Gov. Ned Lamont on the campaign trail at AFSCME Council 4 headquarters in New Britain (CTNewsJunkie file photo) Credit: Christine Stuart / CTNewsJunkie

Instead of continuing a fight over which state employees are eligible for telework the union coalition and Gov. Ned Lamont settled the issue Monday. 

Lamont had ordered about 10,000 state employees back to the office as of July 1, but a union coalition objected to the measure. 

In a lawsuit filed in Hartford Superior Court last month, the State Employees Bargaining Agent Coalition, which represents state employees, said the Lamont administration was “unilaterally altering state employee’s telework schedule.” 

In a statement Monday the Lamont administration said it reached an agreement with the unions that allows employees who were teleworking prior to Lamont’s return-to-work policy to go back to their schedule during the height of the pandemic or maintain the current schedule.

They can be approved for telework more than 50% of the time if the work can be performed from an employees’ home.
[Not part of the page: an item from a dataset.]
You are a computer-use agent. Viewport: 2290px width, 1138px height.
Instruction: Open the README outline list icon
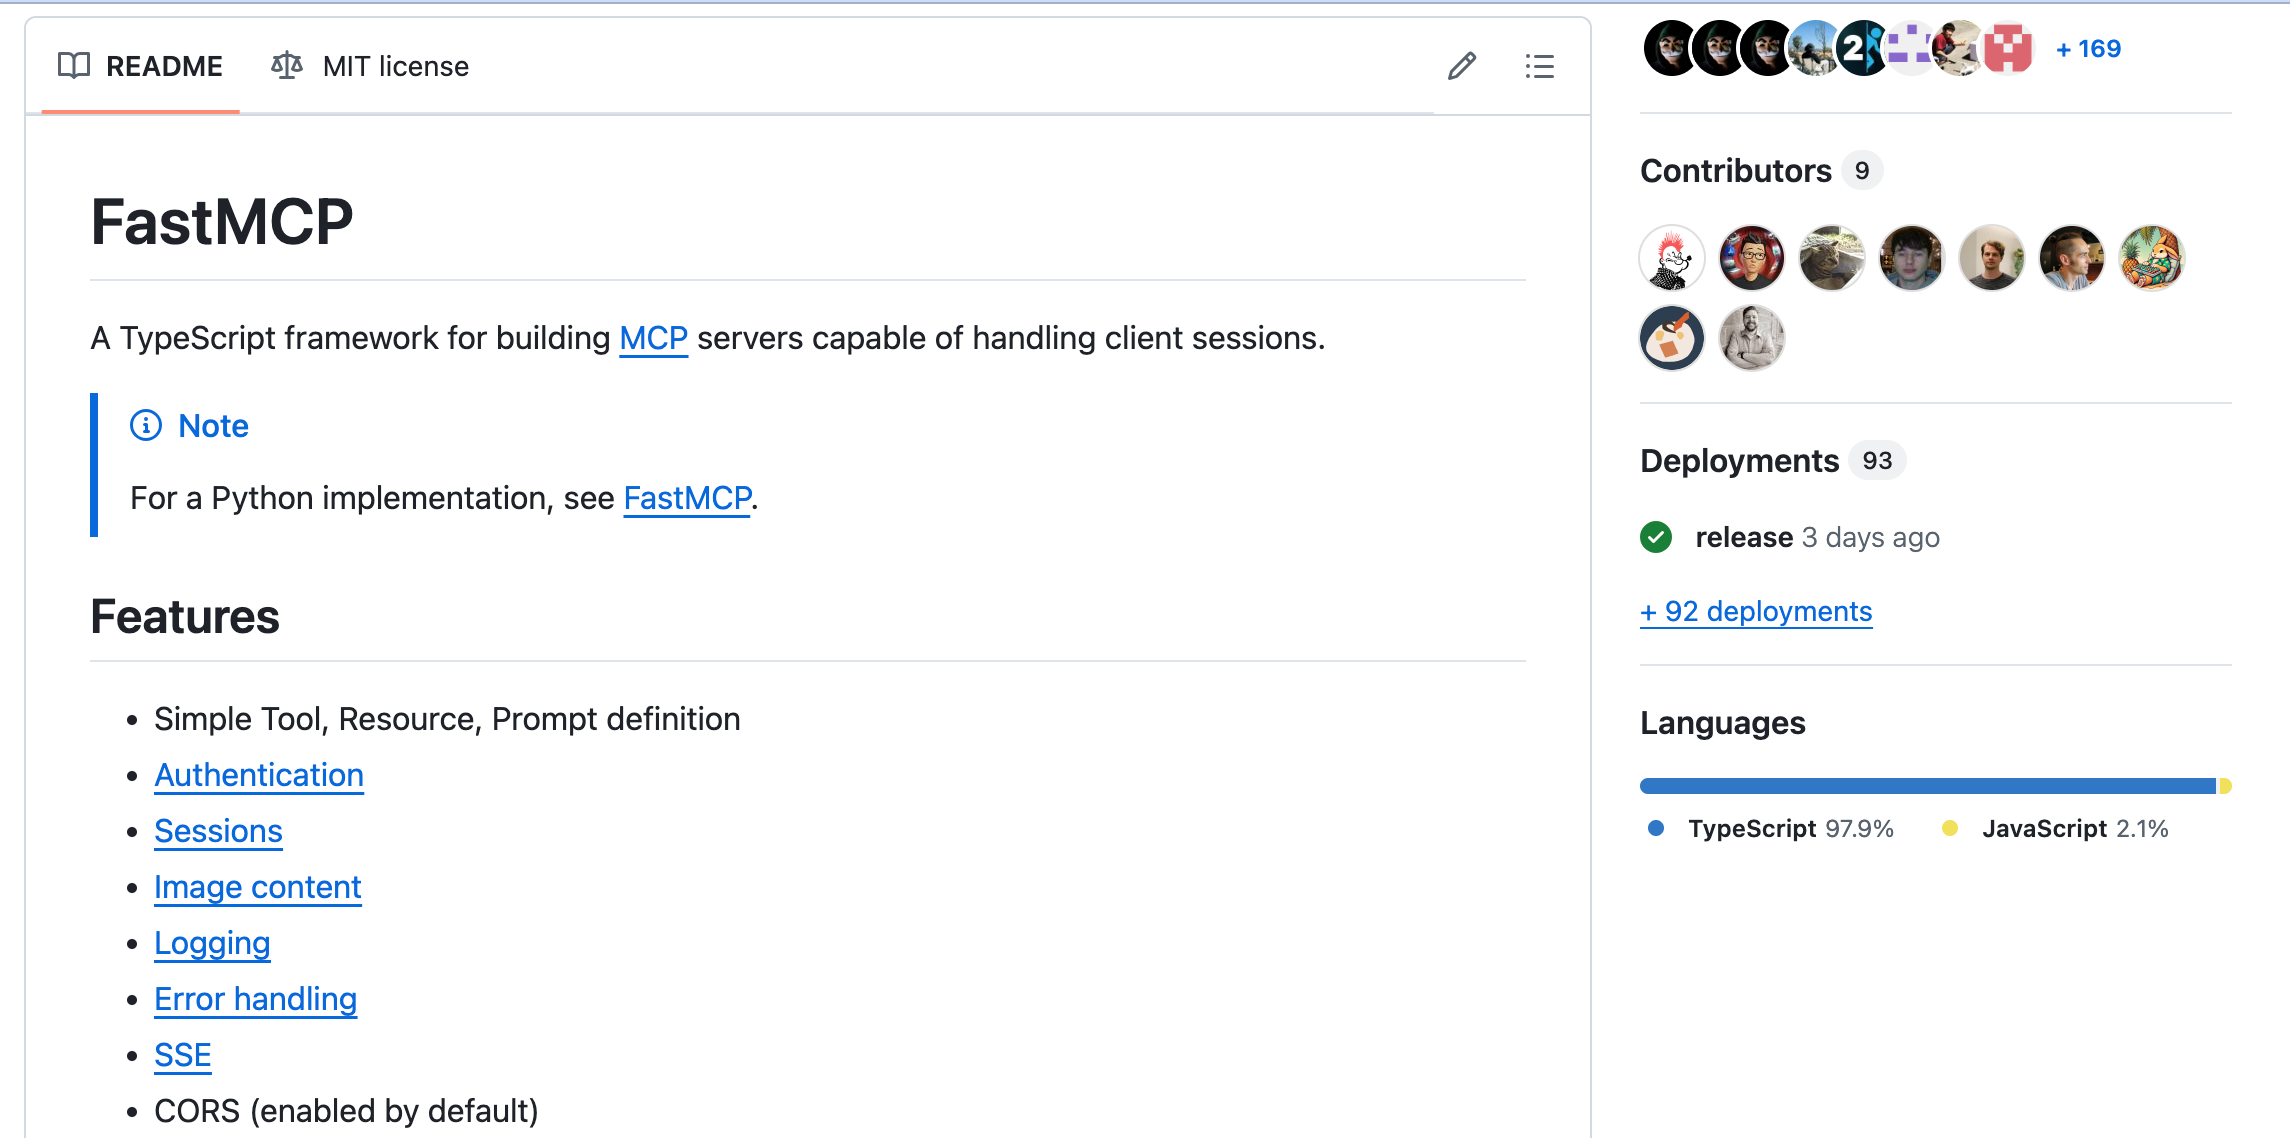pos(1539,66)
Eligible employees will be able to apply for telework at “as high a percentage of their scheduled hours as they believe consistent with operational needs and job duties.” 

That means state employees have until at least October 2 to work more than 50% of the time from their homes. They can also apply for another 60-day extension through the end of the year. 
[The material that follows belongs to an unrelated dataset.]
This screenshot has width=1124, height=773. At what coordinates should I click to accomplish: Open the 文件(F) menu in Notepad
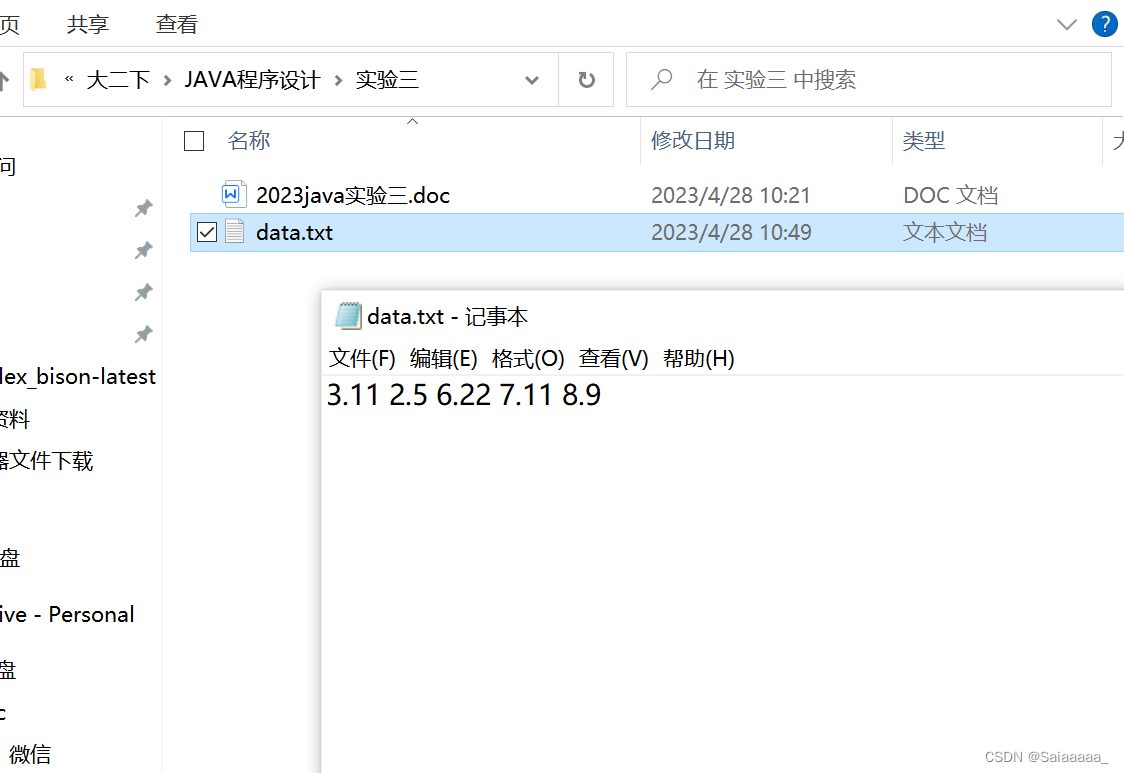tap(362, 358)
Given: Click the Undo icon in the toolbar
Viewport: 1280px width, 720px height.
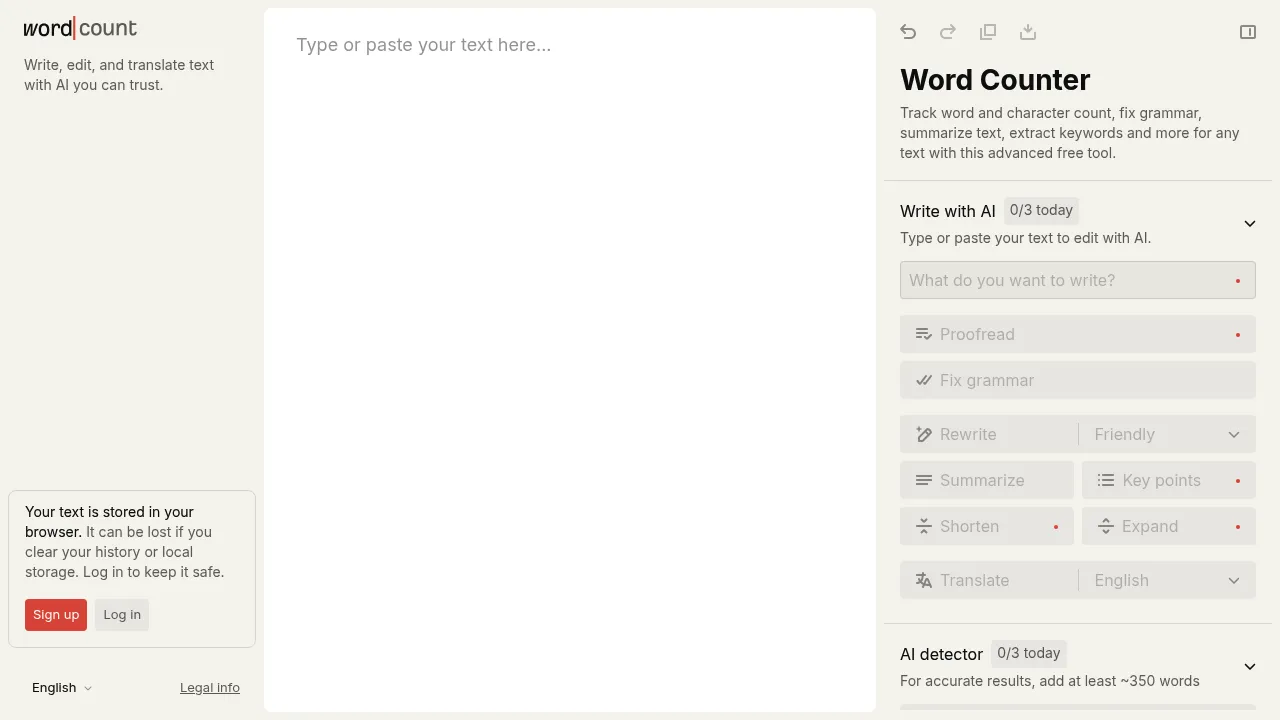Looking at the screenshot, I should pyautogui.click(x=908, y=32).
The arrangement is generous according to at least one Republican lawmaker. 

“This announcement is more evidence that the tail is wagging the dog,” House Minority Leader Vincent Candelora, said. “While I appreciate that the governor probably chose this path to avoid litigation tied to his decision to call state employees back to work, I fear this generous agreement, reached amid growing discussion about an uptick in COVID cases, will serve as a baseline in negotiations that will lock us into a long-term plan on what teleworking for state employees will look like in the future.”

The union coalition and the state expect to negotiate this fall over whether there should be a cap on the amount of telework state workers should be able to do under the bargaining agreement. 

This agreement does not apply to hazardous duty employees, Judicial branch employees or higher education employees. 

This deal was reached at the same time as Lamont has been asked on an almost daily basis about whether he will mandate state employees to get vaccinated.

On Monday, New York Gov. Andrew Cuomo announced all public transit and airport employees will be required to get immunized or submit to weekly testing.

Lamont said that some groups of state employees have low vaccination rates, including correction officers. But he wouldn’t say for sure what he planned to do.